The 2014 book by Doug McAdam and Karina Kloos, Deeply Divided: Racial Politics and Social Movements in Postwar America, is profoundly alarming for a number of reasons. They make clear the pivotal role that the politics of race have played in American electoral politics since the Nixon presidency. Most recently, the Tea Party social movement appears to be substantially motivated by racism.
The question is: where did this upsurge in “old-fashioned racism” come from? Based on the best survey data on support for the Tea Party, it seems reasonable to credit the movement for at least some of the infusion of more extreme racial views and actions into American politics. We begin by considering the racial attitudes of Tea Party supporters and what that suggests about the animating racial politics of the movement wing of the Republican Party. In this, we rely on two sources of data: the multi-state surveys of support for the Tea Party conducted by Parker and Barreto in 2010 and 2011 and Abramowitz’s analysis of the October 2010 wave of the American National Election Studies. (KL 5008)
Based on this survey data, they conclude:
Support for the Tea Party is thus decidedly not the same thing as conventional conservatism or traditional partisan identification with the Republican Party. Above all else, it is race and racism that runs through and links all three variables discussed here. Whatever else is motivating supporters, racial resentment must be seen as central to the Tea Party and, by extension, to the GOP as well in view of the movement’s significant influence within the party. (KL 5053)
Most alarming is the evidence McAdam and Kloos offer of a deliberate, widespread effort to suppress the voting rights of specific groups. Voter suppression occurs through restrictions on the voting process itself; and more systemically, it occurs through the ever-more-impactful ability of state legislators to engage in data-supported strategies of gerrymandering. And they connect the dots from these attitudes about race to political strategies by elected officials reflecting this movement:
Nor is the imprint of race and racism on today’s GOP only a matter of attitudes. It was also reflected in the party’s transparent efforts to disenfranchise poor and minority voters in the run-up to the 2012 election. It may well be that the country has never seen a more coordinated national effort to constrain the voting rights of particular groups than we saw in 2012. Throughout the country, Republican legislators and other officials sought to enact new laws or modify established voting procedures which, in virtually all instances, would have made it harder—in some cases, much harder—for poor and minority voters to exercise the franchise. (KL 5053)
Through gerrymandering the votes of a large percentage of the electorate are functionally meaningless; they live in districts that have been designed as "safe districts" in which the candidates of one party (most commonly the Republican Party, though there are certainly examples of Democratic gerrymandering as well) are all but certain to win election.

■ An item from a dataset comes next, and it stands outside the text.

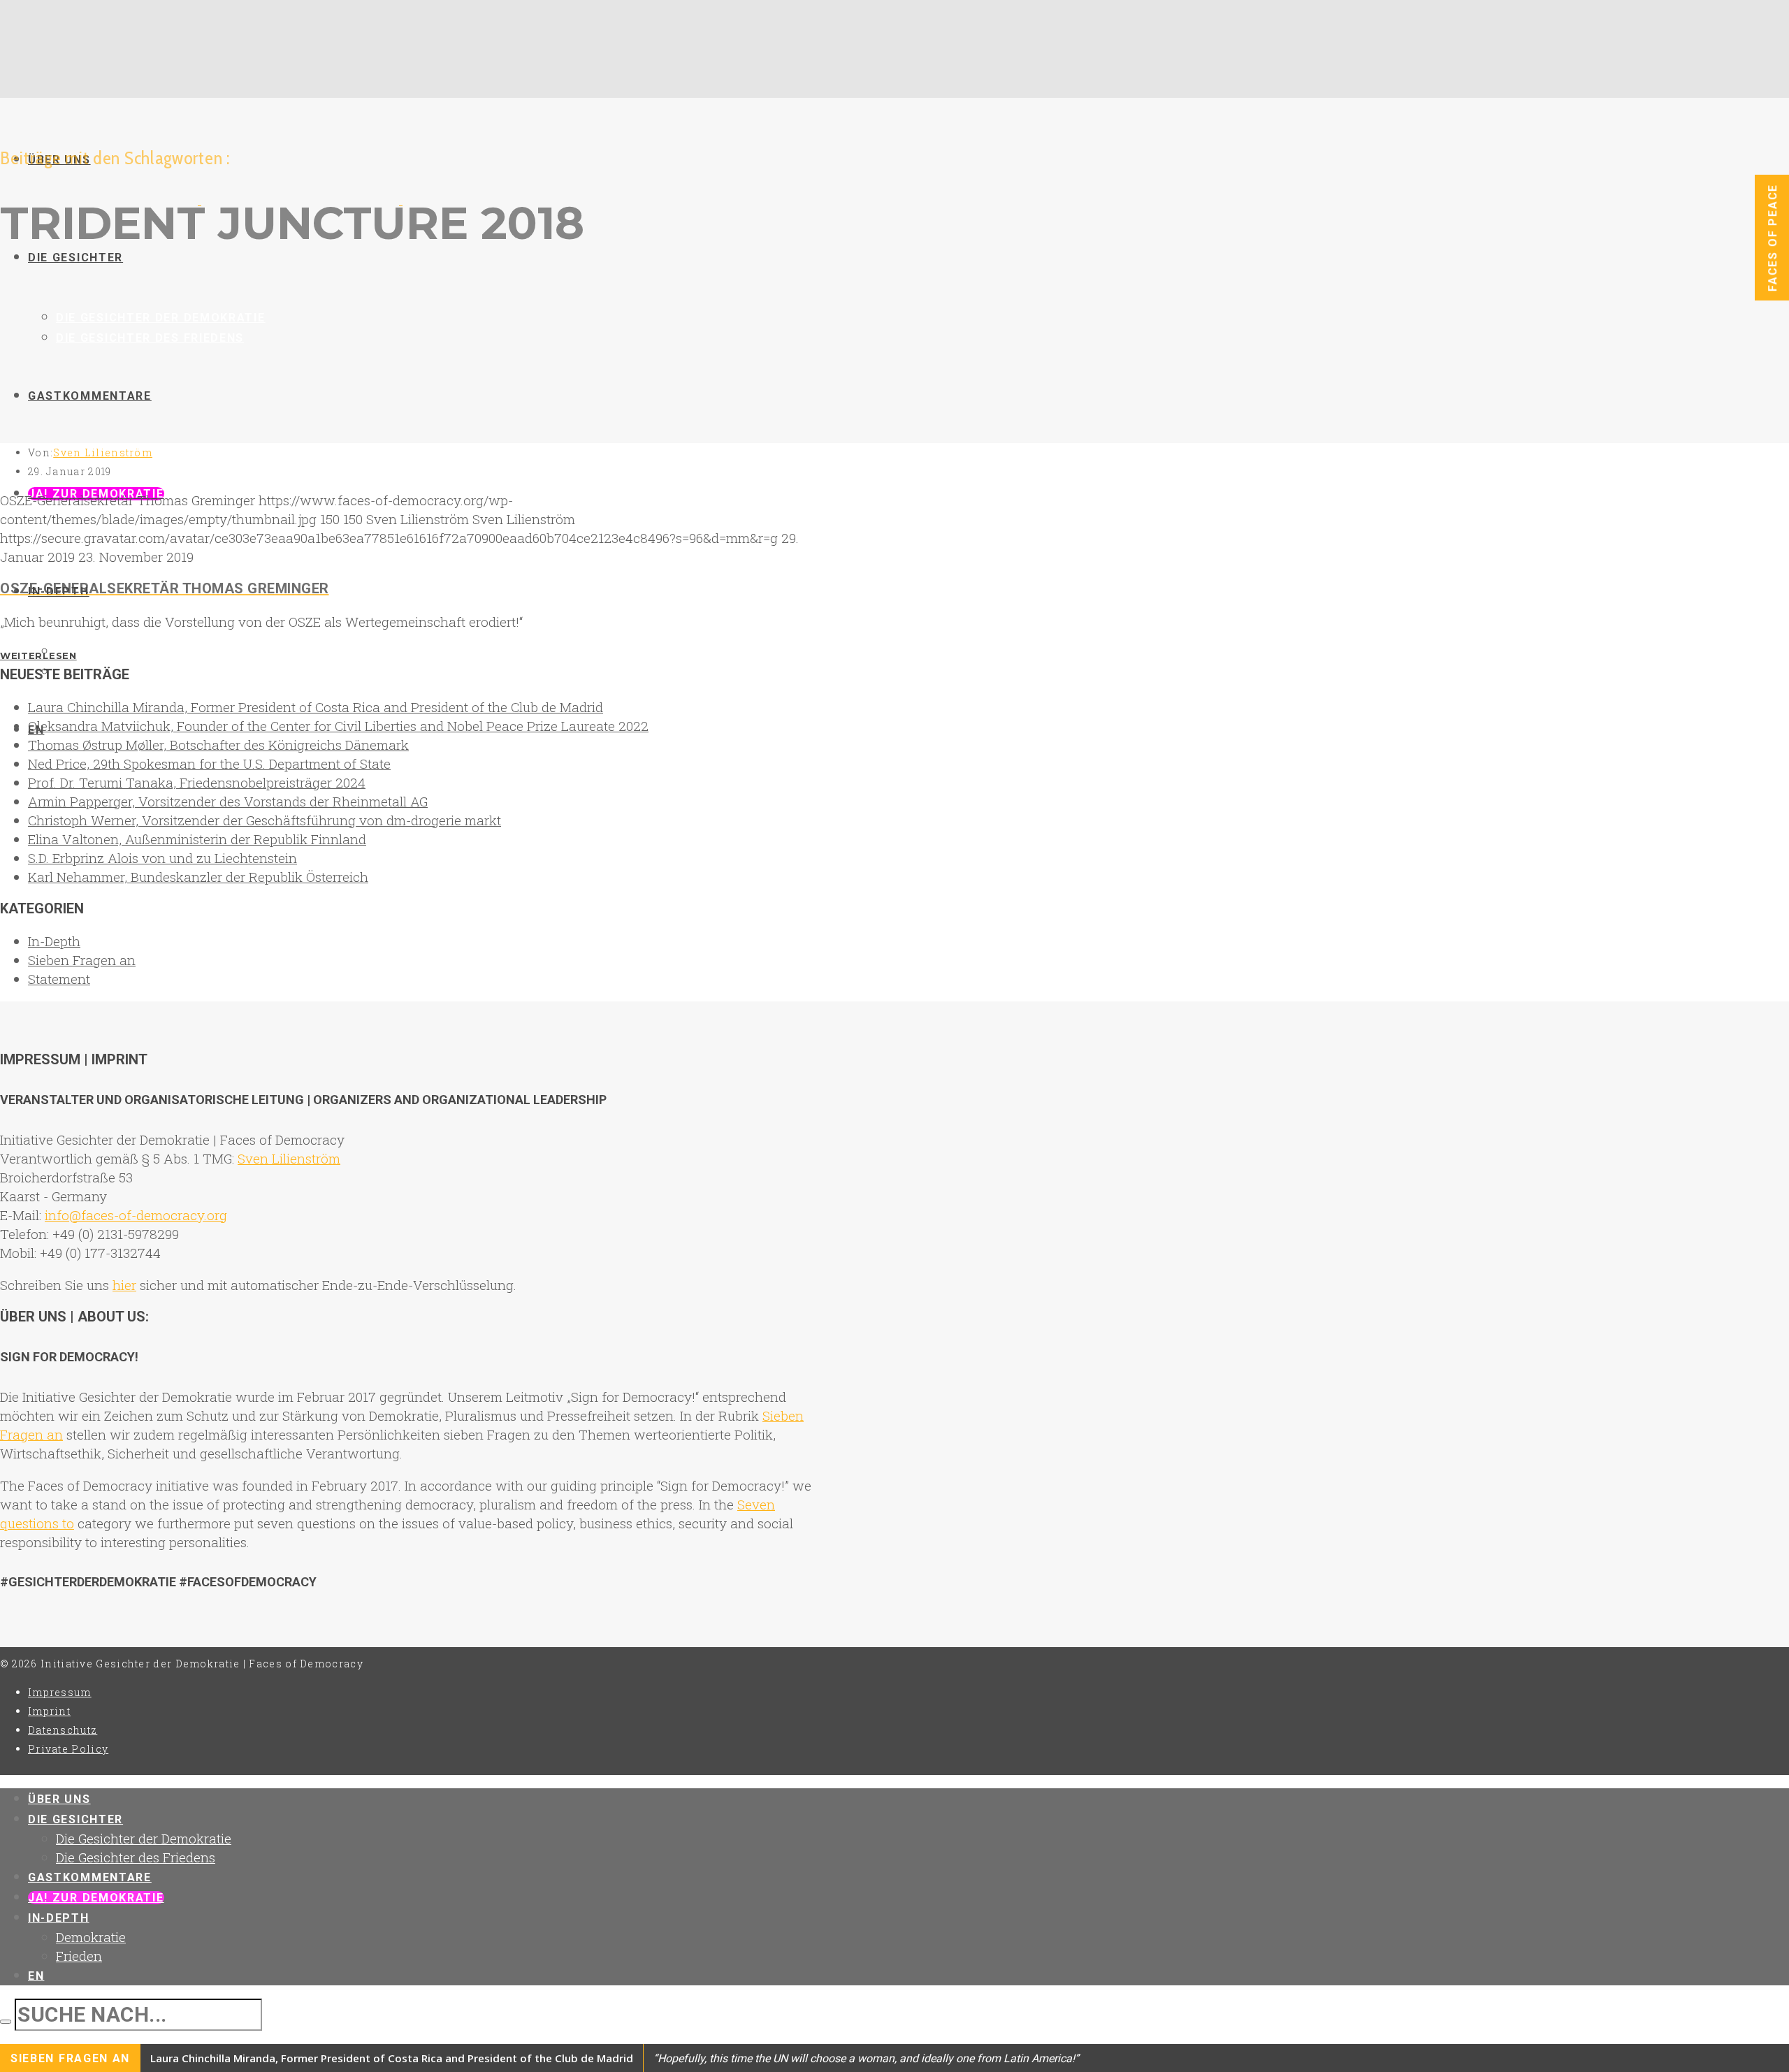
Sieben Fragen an (82, 960)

Consider these completely deranged districts from Illinois, Georgia, Louisiana, and North Carolina:


And nation-wide, the power of state legislatures to create gerrymandered districts has led to a lopsided political map, where only a few districts are genuinely competitive:


So the preferences of a given block of voters among candidates in a Republican safe district have zero likelihood of bringing about the election of the competing candidate. McAdam and Kloos are very explicit about the threat to democracy these efforts and the deliberateness with which the Republican Party has carried out these strategies over the past several decades. They are explicit as well in documenting the goal of these efforts: to suppress votes by racial groups who have traditionally supported Democratic candidates for office.

The efforts at voter suppression documented by McAdam and Kloos have continued unabated, even accelerated, since the 2014 publication of their book.

The hard question raised by Deeply Divided is not answered in the book, because it is very hard to answer at all: how will the public manage to claim back its rights of equality and equal participation? How will democracy be restored as the operative principle of our country?